Elizabeth Vorkurka
The following text is a transcription of a career story collected by interview.
"My name is Elizabeth Vorkurka and I am an Intellectual Property Management and Innovation Consultant. It means that I advise businesses – predominately software companies, physics based high-tech companies, medical devise companies – on how they should manage their intellectual property. I went to university at the University of Illinois and Champagne Urbana. In my third year at university I had already decided to focus on physics instead of chemistry. I was getting a bit bored at university in the middle of nowhere in farmland in Illinois. And so I decided that I was going to be an exchange student, so I ended up as an exchange student at the University of Manchester. At that point I knew that I really liked my statistics lecturer and actually went back to the States and ended up getting a scholarship so I could come over and do a PhD with him. Err I started a PhD in the high energy particle physics group and did my research at Cern in Switzerland. I found it er very fascinating that you could look at the fundamental aspects of the physical world.
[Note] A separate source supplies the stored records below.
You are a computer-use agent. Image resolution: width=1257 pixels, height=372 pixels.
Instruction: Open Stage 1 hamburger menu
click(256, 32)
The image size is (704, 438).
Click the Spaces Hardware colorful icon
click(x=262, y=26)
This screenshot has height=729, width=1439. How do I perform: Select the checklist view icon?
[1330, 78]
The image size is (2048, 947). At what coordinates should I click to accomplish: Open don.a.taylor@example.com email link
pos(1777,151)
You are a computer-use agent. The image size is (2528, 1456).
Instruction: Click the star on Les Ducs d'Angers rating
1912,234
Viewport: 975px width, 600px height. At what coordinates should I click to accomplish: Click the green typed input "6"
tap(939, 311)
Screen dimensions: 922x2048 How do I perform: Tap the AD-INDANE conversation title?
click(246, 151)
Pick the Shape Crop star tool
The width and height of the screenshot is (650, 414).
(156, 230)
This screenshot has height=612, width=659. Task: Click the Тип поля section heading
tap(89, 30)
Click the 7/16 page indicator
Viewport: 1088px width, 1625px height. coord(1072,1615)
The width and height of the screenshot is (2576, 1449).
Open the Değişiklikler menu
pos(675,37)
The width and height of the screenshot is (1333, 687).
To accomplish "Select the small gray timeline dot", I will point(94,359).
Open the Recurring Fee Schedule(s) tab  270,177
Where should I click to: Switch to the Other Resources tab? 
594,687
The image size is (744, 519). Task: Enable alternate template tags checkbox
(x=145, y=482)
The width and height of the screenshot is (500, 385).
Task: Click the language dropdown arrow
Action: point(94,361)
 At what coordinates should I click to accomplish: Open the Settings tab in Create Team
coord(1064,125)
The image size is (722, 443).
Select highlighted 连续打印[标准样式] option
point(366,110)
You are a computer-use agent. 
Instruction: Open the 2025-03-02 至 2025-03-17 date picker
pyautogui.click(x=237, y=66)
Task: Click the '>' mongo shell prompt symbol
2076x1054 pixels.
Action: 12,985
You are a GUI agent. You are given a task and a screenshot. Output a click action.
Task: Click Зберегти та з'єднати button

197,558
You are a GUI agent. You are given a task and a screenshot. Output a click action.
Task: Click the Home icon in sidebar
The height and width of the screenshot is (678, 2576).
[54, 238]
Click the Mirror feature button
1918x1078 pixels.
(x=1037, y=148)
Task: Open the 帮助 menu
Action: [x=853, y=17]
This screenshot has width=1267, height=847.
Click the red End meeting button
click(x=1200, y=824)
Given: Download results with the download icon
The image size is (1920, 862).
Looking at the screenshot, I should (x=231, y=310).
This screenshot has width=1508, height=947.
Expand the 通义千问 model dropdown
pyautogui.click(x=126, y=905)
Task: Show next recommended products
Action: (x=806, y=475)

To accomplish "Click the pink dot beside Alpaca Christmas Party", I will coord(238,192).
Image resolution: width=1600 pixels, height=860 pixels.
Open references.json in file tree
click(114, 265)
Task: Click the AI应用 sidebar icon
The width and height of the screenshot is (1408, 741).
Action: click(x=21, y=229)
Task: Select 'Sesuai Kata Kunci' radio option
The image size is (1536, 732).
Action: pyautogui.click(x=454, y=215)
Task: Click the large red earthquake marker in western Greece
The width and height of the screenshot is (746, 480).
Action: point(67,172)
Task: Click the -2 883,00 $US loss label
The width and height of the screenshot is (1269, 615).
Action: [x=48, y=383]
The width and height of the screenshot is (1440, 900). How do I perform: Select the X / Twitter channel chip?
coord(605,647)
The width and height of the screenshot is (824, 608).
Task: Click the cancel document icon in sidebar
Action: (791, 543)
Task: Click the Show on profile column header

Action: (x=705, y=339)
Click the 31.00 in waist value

I should explain that I do have multiple sclerosis and I was diagnosed just before my PhD. I started looking into ways of potentially moving into something that I would find that would hold my interest as much but might be more useful to people in general.
"And so I then found out that the medical imaging department had some research into MS for their MRI imaging lab, and went to the professor in that group once every two weeks for about two months explaining to him that I would really like to work for him, and finally he caved and allowed me to come in and work for him. So I spent three years as a research associate, a post doc at the University of Manchester Medical Imaging Department. I had a boyfriend who erm, refused to move further south than Newcastle and around this time I got slightly disillusioned with academic research, just the, the constant having to find funding. Two things happened in quick succession, one of them was I spoke to some people that I knew in the television industry erm about possibly becoming a researcher and I applied for a position in a small medical imaging company that did clinical software in Edinburgh. They were advertising for software engineers and at the time I had no real training in software development but they recognised that I had certain skills based on the work that that I had done, the research that I had done, and my background, the fact that I had such an experience in doing research that they hired me on not really knowing what they were going to do with me.
"They started having some problems with patents. They had been advised not to file any patents because it was, it's an extremely expensive thing to do. There was a company in the States who wanted to try to make an example of them and sued them. That started me working quite extensively in intellectual property protection in the company and working very closely with some patent attorneys. It is because of my research background that has enabled me to get to this point. Virtually everything that I do is research based. I didn't think that I was going to be what amounts to a management consultant, but I don't know whether or not I am going to be doing this another five, ten years, I might be moving into some other type of career. Who knows?"